Jacopo ha sedici anni ed è un ragazzo autistico che frequentava il primo anno del Liceo artistico di Bari, ma la famiglia si è vista costretta a ritirarlo dalla scuola. Sua madre, insegnante, ha fatto la scelta d’istruirlo in casa. In dieci anni Jacopo ha cambiato ben diciassette insegnanti di sostegno, neanche il tempo di abituarsi che subito sulla sedia difronte al suo banco vedeva un nuovo volto. Alcuni neppur qualificati per svolgere l’assistenza tanto delicata che il ragazzino richiedeva.
“Basta, ci siamo arresi”, si sfoga la madre. E spiega che fino alla primaria è andato tutto bene ma dalle medie in poi è stato sempre peggio. Finché al primo anno di liceo è arrivata la decisione necessaria: il giovane non andrà più a scuola. “La scuola ha bisogno di professionalità formate e non di chi sceglie l’insegnamento come ripiego” evidenzia la donna, spiegando che nessuno dei docenti riusciva a comunicare con il figlio perché non aveva una formazione specifica. L’ultima insegnante di sostegno è stata un’avvocata, mentre quando Jacopo frequentava la secondaria di primo grado chi lo aiutava a svolgere le sue attività in classa era una laureata in Scienze Forestali che non aveva mai messo piede in una scuola. Figuriamoci ad ascoltare e lavorare con un alunno con bisogni speciali.

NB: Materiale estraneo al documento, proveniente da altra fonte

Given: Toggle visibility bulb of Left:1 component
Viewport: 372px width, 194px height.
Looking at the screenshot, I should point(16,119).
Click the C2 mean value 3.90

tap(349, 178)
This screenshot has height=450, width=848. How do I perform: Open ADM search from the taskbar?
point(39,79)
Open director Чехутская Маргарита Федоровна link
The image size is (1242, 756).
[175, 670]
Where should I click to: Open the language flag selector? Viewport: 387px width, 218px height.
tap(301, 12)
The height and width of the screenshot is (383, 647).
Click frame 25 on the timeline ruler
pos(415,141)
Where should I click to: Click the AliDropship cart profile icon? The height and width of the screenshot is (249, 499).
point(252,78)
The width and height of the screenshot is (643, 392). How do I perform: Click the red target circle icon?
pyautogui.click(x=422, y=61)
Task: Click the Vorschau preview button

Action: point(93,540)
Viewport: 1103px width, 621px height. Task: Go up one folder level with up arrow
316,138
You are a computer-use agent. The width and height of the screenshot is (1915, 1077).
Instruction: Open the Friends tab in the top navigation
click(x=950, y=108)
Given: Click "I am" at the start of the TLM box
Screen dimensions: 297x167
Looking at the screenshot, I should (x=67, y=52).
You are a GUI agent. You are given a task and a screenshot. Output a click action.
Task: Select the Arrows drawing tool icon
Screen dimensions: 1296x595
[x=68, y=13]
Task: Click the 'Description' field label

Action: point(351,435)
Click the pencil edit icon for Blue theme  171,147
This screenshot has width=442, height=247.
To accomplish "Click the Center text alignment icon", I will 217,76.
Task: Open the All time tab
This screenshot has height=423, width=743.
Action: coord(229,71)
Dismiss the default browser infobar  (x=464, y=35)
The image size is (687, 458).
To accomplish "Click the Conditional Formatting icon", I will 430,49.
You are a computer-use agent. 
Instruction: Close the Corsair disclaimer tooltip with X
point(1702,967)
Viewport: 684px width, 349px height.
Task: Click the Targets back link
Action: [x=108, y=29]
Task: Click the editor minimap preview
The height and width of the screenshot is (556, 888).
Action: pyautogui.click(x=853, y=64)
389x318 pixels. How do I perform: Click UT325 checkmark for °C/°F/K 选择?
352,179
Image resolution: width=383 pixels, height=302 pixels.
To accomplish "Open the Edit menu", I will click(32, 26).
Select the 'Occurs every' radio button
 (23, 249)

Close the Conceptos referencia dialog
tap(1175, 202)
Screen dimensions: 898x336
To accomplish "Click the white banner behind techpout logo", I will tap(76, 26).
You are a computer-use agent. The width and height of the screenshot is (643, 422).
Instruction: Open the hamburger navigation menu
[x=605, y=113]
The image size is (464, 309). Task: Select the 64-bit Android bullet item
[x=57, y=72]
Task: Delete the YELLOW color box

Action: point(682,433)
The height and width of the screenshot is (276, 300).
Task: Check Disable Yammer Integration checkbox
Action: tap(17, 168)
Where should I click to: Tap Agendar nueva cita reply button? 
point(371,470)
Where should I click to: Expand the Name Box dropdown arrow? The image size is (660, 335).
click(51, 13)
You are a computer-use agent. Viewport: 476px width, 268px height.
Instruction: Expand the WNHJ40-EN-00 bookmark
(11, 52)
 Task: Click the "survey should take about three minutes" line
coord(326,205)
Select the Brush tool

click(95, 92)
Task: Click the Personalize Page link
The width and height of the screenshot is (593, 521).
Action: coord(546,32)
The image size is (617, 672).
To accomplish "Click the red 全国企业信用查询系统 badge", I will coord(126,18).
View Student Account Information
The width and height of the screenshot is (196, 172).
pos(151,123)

La madre decide di mettere un punto a tutta questa brutta situazione, quando scopre che Jacopo gran parte del tempo non è in classe con i suoi compagni ma viene isolato nell’aula di sostegno; non potendo comunicare ed interagire con gli altri. Jacopo era consapevole di non essere in classe, e questo lo rendeva un ragazzino nervoso anche nelle ore pomeridiane quando era a casa con la sua famiglia. In più Jacopo per comunicare ha bisogno di un comunicatore o dei simboli cartacei, ma la scuola non forniva niente di tutto questo. La scuola non forniva la giusta istruzione ad un alunno con bisogni speciali, che con i giusti strumenti riesce a dare tanto. Così, sua mamma ha scelto di prendersi un anno sabaudico, lontano dalla sua classe, le sue colleghe, i suoi alunni, per seguire ed istruire suo figlio nelle sua mura domestiche.